The rain was still coming down as white noise on the roof and sides of the little storehouse. Marie pulled her trousers on, dialled the colours up and changed the design of show. ‘What are you looking at?’ But, joining him at the window she could see what he was looking at. The dozen longhairs they had shooed out of the building had taken shelter – or approximate shelter – under a twenty-metre planar tree a little distance from the hut. They were bunched together, some of them hugging one another, others standing awkwardly with their arms pressed at their sides. All twelve were looking in the direction of the storehouse. Staring, really.

‘They’re looking at us,’ Marie noted, redundantly.

‘You know what they’re thinking?’ said Arto, in a strange voice.

‘What’re they thinking?’

‘They’re thinking how much they’d like to eat us.’

She snickered at this, as at a joke, and draped her arm round the back of his neck and over his plump shoulder. But he wasn’t joking, and the more Marie looked at the twelve women, all of them looking back at her, the more sinister they appeared. ‘Not literally eat, though,’ she tried.

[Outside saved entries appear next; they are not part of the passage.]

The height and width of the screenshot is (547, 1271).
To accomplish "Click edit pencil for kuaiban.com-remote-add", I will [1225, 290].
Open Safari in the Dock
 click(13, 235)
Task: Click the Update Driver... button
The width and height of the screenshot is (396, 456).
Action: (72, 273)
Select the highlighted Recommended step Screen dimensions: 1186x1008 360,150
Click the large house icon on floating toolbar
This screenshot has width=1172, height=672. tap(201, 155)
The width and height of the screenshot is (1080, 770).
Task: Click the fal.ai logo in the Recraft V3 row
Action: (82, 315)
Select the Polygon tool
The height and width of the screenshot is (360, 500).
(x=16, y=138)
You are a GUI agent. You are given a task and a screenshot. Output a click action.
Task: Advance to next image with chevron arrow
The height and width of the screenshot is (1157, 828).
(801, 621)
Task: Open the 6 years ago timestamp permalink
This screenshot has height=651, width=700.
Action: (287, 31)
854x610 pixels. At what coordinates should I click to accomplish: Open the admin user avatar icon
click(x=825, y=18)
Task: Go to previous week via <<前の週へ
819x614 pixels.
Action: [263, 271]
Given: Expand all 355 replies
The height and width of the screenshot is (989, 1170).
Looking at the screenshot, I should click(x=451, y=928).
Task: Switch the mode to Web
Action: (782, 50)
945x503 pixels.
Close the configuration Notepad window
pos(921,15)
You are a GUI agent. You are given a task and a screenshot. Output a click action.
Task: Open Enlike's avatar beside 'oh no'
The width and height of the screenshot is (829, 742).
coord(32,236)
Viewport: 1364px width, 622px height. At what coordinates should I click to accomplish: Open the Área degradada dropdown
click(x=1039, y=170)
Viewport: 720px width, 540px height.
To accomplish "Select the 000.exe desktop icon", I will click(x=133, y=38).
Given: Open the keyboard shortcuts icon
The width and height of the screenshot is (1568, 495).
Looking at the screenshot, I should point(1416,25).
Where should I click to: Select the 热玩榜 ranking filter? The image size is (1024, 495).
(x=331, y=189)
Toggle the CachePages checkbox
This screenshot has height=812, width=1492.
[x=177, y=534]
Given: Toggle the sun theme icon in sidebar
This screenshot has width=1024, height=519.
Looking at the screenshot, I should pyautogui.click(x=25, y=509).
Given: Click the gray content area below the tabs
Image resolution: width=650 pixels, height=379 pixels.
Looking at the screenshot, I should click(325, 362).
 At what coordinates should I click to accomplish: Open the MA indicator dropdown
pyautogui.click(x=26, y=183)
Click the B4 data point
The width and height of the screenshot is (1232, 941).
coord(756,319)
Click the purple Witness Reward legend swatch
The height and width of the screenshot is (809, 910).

‘That depends what you mean by literally,’ said Arto. ‘Food is a pastime for us. But it’s an obsession for them. They want what we have got, which is to say they want to
be
us, which is to say, they want to
internalize
us. They’re so numerous, the poor, you know? They are so many and we so few. Soon enough that fact is going to embolden them. And then what? There isn’t enough food in the world for everybody to eat. There hasn’t been for a hundred years. So let’s say they’re successful, and sweep us away; they eat our supplies of food and it lasts them a day. Then what? Us.’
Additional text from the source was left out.